Quick Info
Talk to Me is one of those horror movies that checks all the boxes on paper but manages to get under your skin in ways you don't expect. The basic premise is a group of teenagers finds a creepy embalmed hand that lets them communicate with the dead. You can imagine how that goes wrong pretty quickly, but the best part is how the film doesn’t rely solely on the gimmick. It digs into peer pressure, grief, and the thrill and danger of pushing boundaries just for a good time.
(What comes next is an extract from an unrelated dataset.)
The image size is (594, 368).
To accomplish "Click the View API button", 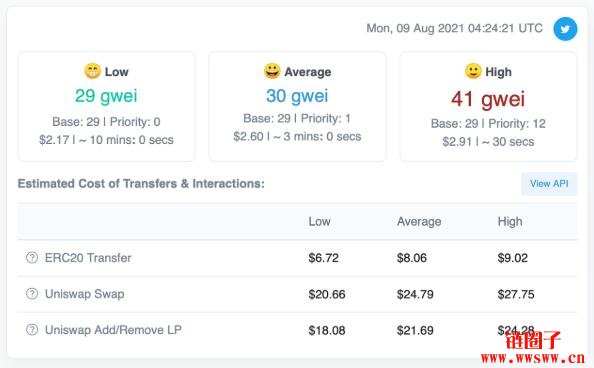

Right from the start, the movie sets a mean tone. The pacing is confident and tight, never wasting time on unnecessary exposition. Scenes build tension fast—sometimes with blunt violence, sometimes just with awkward teenage interactions. The party scenes feel uncomfortably real, almost like you’re remembering how it felt to try and impress a crowd and not know where the limits are.
The cinematography surprised me. There are these crisp, well-composed shots that really make the most of the low-budget setting. The use of color and lighting sells both the mundane suburban backdrop and the supernatural sequences. They avoid the usual gray-washed horror look, which actually makes the scary moments hit harder. There are a couple tracking shots that made my jaw drop.
The performances are grounded in a way you don’t often see with young casts. Sophie Wilde, who plays the lead, is especially good at showing the character’s hunger for escape and connection without ever becoming a horror cliché. There’s an honesty to how messed up everyone is—no one feels like a stock victim, and that makes their choices sting more.
If I had a gripe, it’s that the film almost gets too excited with its traumatic shocks. After some of the early set pieces, the movie keeps pushing, and by the end, it’s a little numbing. Some of the emotional beats would have landed harder if the filmmakers trusted quieter moments. Still, those brutal scenes are effective, and you’d have to be made of stone not to react.
This is horror that wants to mess you up, not just spook you for ninety minutes. Even when it leans into familiar territory, Talk to Me has a personality and urgency that a lot of genre flicks lack. I kept thinking about it for days after. It’s sharp, mean, and actually has something to say beyond “boo.”